Überspitzt? Wahrscheinlich. Doch ich treffe immer wieder solche Settings an: Essen, was dem jungen Herrn beliebt; spielen, so viel er will; mithelfen – nicht mal im Traum in den Sinn gekommen; Wünsche – werden vor- und übererfüllt; Aufgaben – nur mit Ach und Krach und unter grossem elterlichen Leiden; zu Fuss zu einer Veranstaltung gehen – das hat es noch nie gegeben; täglich unter Widerstand ein Instrument üben – man freut sich schon, wenn er sich überhaupt daran setzt. Wer lebt wessen Leben? Wer entwickelt wen? Wer erfüllt wessen Bedürfnisse? Auf diese Art werden Kinder herangezogen, die vor allem auf sich selber schauen. Ihre Ideen zählen. Ihre momentanen Bedürfnisse dominieren. Ihre Weh-weh-chen bewegen den Kosmos der Kleinfamilie. Doch es fehlt das, was einen Mann zum Mann macht: Für etwas kämpfen (zeitlich, kräftemässig, körperlich), die Freude einer Eroberung erleben, für etwas sorgen, hart nachdenken und um ein Resultat ringen.

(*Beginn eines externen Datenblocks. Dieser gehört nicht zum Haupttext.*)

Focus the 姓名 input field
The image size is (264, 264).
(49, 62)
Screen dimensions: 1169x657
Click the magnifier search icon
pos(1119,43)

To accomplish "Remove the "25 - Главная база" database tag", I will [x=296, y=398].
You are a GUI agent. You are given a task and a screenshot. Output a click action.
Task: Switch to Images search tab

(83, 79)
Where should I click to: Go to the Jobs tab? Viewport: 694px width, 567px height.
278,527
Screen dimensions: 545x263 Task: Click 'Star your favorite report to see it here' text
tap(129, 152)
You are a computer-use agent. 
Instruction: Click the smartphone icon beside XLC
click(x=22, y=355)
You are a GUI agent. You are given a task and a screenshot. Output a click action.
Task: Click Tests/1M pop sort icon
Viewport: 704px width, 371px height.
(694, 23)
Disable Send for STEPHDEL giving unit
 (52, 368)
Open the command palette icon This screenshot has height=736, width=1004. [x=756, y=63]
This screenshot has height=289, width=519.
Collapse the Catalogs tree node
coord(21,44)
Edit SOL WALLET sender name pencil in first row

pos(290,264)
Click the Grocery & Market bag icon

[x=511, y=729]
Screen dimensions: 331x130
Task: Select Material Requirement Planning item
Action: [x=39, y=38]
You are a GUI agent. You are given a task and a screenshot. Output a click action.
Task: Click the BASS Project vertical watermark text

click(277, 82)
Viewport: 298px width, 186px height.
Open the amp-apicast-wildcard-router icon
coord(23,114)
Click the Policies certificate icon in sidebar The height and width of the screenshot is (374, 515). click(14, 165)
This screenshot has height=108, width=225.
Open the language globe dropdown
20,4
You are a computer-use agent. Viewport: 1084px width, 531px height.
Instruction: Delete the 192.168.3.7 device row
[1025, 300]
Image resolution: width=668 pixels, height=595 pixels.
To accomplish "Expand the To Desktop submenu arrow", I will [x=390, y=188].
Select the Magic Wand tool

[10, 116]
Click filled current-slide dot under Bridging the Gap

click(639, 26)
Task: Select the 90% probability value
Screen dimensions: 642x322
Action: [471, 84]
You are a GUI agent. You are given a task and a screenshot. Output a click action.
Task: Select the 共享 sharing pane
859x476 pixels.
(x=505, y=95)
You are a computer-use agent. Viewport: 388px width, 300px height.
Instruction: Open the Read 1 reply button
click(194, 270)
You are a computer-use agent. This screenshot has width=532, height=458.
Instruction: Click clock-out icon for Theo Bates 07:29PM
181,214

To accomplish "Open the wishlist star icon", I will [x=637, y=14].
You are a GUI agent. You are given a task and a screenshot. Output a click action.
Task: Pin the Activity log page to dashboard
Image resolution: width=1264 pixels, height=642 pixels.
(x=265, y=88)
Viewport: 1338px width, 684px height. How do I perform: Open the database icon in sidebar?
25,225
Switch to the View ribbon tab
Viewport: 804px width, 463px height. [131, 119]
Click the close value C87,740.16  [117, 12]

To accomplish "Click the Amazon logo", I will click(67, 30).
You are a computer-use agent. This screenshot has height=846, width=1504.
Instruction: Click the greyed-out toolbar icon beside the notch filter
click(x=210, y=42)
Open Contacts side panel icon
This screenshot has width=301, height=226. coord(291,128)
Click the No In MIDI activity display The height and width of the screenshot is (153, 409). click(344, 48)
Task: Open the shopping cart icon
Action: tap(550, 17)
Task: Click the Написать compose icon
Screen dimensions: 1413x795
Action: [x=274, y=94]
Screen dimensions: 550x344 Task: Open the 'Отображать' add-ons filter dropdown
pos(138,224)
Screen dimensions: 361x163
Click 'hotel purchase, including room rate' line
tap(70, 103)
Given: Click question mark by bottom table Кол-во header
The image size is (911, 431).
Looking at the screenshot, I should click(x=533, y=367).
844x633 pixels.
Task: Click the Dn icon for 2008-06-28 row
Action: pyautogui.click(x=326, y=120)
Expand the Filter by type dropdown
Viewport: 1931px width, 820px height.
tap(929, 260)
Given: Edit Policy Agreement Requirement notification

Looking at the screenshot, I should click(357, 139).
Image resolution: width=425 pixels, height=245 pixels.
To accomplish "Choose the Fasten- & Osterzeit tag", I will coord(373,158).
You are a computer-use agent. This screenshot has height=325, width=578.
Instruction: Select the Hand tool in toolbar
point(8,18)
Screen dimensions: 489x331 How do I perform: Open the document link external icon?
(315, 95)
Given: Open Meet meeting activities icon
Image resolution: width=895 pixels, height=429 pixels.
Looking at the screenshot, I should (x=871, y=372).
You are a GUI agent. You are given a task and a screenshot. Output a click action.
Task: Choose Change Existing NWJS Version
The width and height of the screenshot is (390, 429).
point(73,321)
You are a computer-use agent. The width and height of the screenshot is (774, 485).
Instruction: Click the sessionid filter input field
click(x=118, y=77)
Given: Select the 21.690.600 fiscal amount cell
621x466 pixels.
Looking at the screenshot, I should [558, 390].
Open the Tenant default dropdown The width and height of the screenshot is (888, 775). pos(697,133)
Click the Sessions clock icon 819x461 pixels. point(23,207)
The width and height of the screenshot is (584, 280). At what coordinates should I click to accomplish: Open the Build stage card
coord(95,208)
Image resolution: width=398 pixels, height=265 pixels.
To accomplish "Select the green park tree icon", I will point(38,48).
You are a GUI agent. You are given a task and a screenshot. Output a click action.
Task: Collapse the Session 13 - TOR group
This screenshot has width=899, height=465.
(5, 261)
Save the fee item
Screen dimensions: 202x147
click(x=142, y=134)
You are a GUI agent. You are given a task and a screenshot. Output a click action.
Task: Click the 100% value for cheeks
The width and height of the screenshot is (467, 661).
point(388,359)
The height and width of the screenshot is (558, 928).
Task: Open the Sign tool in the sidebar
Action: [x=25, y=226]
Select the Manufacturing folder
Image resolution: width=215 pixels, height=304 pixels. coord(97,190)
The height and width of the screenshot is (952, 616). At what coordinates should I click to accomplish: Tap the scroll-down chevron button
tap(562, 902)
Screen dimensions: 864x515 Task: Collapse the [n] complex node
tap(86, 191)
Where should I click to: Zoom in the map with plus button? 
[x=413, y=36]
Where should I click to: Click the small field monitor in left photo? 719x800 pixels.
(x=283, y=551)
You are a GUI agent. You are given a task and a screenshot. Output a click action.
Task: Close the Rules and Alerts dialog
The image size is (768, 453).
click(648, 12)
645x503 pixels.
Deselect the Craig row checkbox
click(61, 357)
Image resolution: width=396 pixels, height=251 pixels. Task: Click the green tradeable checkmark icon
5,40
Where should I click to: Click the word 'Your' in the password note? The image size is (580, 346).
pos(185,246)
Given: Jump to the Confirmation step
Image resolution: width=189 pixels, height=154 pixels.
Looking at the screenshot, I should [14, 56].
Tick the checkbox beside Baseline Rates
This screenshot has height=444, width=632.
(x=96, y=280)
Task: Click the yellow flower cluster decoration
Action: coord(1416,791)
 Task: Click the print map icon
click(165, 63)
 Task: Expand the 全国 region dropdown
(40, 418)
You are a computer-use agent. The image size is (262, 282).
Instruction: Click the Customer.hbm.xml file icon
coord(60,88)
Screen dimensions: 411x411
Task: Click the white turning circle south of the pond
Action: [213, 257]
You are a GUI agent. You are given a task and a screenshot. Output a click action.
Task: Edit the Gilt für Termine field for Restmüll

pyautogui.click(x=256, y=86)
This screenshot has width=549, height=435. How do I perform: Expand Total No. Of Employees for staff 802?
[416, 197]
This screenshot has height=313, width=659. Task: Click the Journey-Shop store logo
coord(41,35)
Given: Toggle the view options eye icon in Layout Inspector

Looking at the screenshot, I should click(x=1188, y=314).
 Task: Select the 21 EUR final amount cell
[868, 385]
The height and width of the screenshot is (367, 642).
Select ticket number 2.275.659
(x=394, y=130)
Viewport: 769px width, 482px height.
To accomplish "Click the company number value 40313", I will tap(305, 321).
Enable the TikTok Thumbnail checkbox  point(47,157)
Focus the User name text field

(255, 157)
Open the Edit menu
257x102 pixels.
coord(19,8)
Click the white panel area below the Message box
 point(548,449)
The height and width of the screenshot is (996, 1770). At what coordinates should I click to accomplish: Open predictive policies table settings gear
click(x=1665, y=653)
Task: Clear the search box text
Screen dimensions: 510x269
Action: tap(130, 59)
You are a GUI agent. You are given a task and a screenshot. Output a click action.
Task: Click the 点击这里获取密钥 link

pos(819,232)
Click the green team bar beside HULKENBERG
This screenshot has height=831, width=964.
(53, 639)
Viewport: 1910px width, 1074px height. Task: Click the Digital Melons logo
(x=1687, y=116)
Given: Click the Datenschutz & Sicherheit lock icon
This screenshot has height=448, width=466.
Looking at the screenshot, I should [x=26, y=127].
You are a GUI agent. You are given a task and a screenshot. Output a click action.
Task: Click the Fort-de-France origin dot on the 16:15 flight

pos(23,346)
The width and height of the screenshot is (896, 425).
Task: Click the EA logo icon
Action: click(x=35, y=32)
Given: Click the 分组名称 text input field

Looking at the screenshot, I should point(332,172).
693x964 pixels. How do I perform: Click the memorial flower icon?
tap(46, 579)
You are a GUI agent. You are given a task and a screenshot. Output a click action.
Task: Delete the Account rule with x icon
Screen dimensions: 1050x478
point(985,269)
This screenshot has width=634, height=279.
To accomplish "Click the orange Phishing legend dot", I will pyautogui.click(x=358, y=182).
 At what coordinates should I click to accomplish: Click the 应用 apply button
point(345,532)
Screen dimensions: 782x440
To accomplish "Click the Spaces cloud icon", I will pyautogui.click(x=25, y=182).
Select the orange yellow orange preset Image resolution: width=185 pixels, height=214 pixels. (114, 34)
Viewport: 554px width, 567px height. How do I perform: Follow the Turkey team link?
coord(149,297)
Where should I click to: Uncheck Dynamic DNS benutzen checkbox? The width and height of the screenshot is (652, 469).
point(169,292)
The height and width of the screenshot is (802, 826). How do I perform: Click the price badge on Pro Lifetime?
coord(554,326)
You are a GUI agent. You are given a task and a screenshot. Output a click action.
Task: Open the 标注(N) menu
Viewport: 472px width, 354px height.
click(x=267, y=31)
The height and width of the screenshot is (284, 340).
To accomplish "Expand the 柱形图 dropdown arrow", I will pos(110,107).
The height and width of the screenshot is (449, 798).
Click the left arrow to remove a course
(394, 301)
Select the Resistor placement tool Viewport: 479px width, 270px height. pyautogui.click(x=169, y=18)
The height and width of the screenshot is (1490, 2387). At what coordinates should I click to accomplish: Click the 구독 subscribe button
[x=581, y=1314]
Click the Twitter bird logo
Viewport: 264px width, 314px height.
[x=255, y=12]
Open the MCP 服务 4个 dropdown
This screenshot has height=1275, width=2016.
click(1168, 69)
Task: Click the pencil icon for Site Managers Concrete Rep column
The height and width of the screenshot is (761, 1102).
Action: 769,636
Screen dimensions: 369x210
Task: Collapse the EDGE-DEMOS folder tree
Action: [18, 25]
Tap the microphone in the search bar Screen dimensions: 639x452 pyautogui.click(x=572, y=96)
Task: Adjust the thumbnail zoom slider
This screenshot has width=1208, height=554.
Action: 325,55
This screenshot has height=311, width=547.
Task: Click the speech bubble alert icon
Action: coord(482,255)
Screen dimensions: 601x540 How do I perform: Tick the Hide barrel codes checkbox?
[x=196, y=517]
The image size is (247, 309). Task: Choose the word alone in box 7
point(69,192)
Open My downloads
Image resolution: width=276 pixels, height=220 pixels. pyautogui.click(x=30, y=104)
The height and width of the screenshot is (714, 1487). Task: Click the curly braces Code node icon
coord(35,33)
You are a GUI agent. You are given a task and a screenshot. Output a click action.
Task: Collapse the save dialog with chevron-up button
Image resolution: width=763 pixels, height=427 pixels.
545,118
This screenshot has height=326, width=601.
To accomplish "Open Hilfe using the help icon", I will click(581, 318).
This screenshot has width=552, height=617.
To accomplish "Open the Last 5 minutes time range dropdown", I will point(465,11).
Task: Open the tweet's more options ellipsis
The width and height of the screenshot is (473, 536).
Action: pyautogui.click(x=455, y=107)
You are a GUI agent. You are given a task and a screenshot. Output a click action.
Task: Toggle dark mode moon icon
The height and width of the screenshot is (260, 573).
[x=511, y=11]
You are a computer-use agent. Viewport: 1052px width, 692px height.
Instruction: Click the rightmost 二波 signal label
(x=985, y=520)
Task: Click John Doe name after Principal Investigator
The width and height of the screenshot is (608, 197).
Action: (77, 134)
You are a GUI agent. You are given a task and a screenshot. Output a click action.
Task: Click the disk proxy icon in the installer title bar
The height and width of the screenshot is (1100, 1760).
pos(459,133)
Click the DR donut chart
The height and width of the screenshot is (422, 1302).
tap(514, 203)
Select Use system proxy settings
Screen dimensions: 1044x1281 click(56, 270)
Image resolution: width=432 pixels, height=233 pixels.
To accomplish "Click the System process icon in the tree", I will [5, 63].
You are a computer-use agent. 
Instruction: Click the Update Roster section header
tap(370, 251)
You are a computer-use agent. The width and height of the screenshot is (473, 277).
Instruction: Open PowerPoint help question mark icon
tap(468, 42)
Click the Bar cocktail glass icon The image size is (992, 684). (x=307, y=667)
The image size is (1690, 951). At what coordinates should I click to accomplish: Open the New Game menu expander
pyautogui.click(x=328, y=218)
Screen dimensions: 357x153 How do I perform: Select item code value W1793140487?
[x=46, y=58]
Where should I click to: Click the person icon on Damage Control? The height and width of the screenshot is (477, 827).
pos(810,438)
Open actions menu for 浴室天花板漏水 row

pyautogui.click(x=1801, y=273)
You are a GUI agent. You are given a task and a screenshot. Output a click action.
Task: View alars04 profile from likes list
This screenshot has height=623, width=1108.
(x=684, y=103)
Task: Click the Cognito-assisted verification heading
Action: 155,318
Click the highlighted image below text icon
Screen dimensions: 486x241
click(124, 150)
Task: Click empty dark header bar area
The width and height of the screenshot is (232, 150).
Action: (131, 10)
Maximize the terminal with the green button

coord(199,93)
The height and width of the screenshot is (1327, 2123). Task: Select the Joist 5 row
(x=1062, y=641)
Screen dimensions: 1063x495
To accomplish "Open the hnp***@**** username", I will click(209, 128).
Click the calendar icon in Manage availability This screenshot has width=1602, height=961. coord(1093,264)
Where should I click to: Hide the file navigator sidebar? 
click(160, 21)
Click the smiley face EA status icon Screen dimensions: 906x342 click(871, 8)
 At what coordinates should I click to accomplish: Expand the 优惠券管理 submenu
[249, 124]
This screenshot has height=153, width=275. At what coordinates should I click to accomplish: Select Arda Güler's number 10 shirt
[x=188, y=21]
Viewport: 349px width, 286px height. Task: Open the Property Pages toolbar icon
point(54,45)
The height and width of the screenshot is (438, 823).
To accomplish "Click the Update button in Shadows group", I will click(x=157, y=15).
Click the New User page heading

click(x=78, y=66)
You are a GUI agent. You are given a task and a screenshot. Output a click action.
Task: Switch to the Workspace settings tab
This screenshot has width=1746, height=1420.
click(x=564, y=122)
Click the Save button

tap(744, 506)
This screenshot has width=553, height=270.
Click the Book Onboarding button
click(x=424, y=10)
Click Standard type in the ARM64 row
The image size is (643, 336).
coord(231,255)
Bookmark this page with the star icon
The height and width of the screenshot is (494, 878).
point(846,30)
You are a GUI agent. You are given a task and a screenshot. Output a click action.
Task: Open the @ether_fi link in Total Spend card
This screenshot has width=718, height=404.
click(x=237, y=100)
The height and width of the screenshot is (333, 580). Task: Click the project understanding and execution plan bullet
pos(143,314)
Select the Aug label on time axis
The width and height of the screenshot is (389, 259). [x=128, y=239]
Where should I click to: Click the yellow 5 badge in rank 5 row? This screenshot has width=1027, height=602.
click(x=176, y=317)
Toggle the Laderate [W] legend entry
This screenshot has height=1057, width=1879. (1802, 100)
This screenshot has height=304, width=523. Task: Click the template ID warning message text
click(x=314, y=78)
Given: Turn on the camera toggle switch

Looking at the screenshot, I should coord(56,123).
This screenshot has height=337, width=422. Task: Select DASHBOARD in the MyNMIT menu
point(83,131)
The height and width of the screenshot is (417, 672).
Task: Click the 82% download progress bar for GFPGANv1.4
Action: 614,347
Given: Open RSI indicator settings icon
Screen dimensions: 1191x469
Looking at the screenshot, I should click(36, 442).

Selbstverliebtheit wird eingeübt. Welche Möglichkeiten haben sie kennengelernt, wenn die Adoleszenz kommt? Bedürfnisse werden sofort gestillt. Der Kick muss sofort sein. Die besten Jahre werden mit exzessiver Selbstbeschäftigung und –betäubung verschwendet.

Szenewechsel. Heute Morgen stand ich vor einem grossen Gymnasium der Stadt. Scharen aufgeregter Eltern zogen an mir vorbei. In diesen Momenten schreibt eine Schar von Sechstklässlern Prüfungen in Mathematik und Deutsch. Was mich überwältigte, war das Ritual vor dem Gebäude. Eltern tragen den Kindern Taschen zum Gebäude; pausenlos fahren Autos vor, um die Zöglinge direkt vor dem Portal abzusetzen. Die letzten sechs Monate sind sie in den Lernstudios auf die Prüfung getrimmt worden. Alle Störungen wurden vermieden, die Sprösslinge wurden für das Nadelöhr präpariert, das über ihre Zukunft entscheiden sollte. Das war ein ruhiges, fast unheimliches Treiben, das sich da abspielte. Das Projekt Kind muss gelingen. Dafür greift man tief in die Tasche. Manche werden heute das erste Mal im Leben richtig gefordert sein. Sie spüren den Erwartungsdruck der Eltern. Ja, auch ich stand dort. Alle Anlagen, die ich eben beschrieben habe, sind auch in mir angelegt.

Ein betagter Mann an Krücken kommt auf mich zu. „Sind Sie Aufsichtsperson?“ Ohne die Antwort abzuwarten fährt er fort, indem er mir direkt ins Gesicht blickt: „Meine beiden Söhne haben damals auch die Prüfung hier geschrieben. Doch sie sind selber hingegangen und haben die Prüfung auch selber geschrieben.“ Er hebt seinen Stock und schüttelt den Kopf. „Diese Eltern. – Sie sind wohl eine Lehrperson.“ Mit dieser Bemerkung wünschte er mir einen schönen Tag und ging weiter. Der Mann hat genau erfasst, um was es geht.